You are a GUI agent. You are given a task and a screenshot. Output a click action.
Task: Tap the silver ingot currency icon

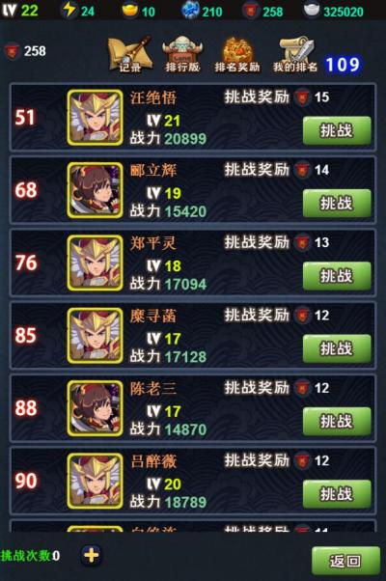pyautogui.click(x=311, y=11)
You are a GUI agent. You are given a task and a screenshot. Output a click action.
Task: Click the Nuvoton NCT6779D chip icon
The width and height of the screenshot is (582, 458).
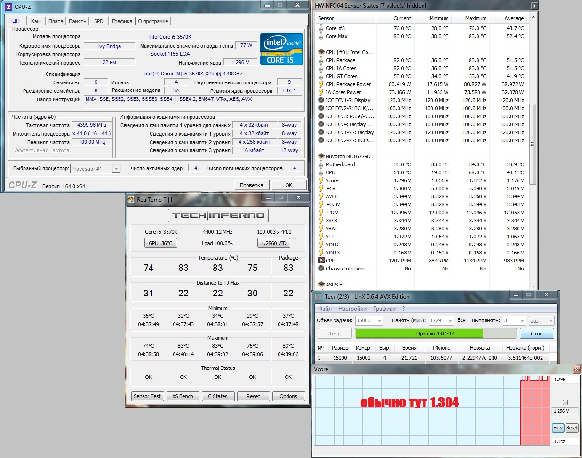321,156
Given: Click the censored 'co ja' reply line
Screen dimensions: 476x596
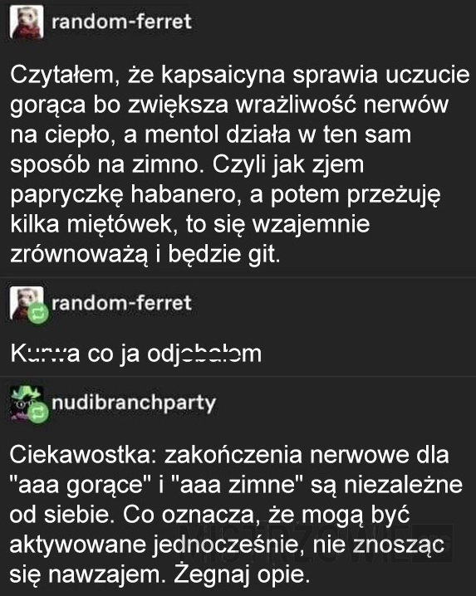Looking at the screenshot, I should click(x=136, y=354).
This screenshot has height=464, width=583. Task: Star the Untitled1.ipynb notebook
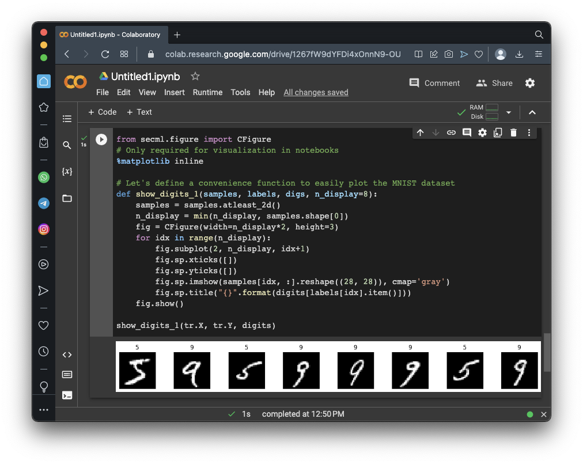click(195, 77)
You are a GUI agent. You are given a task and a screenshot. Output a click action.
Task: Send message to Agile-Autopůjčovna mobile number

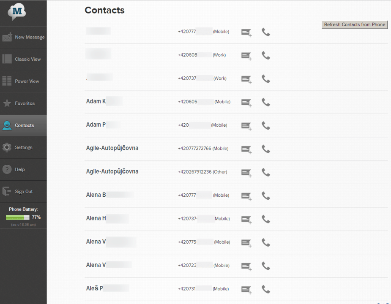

▶ [Work to be completed]: Every entry, word for word: repeat it, but skip the images.

▶ [Reply to the exercise]:
You are a GUI agent. You are given a task and a screenshot. Output a click action.
Task: Tap the silver ingot currency icon

pyautogui.click(x=311, y=11)
You are a GUI agent. You are given a task and a screenshot. Output a click action.
Task: Click the Nuvoton NCT6779D chip icon
The width and height of the screenshot is (582, 458).
321,156
Given: Click the censored 'co ja' reply line
Screen dimensions: 476x596
Looking at the screenshot, I should click(x=136, y=354).
This screenshot has height=464, width=583. Task: Star the Untitled1.ipynb notebook
click(195, 77)
You are a GUI agent. You are given a task and a screenshot. Output a click action.
Task: Send message to Agile-Autopůjčovna mobile number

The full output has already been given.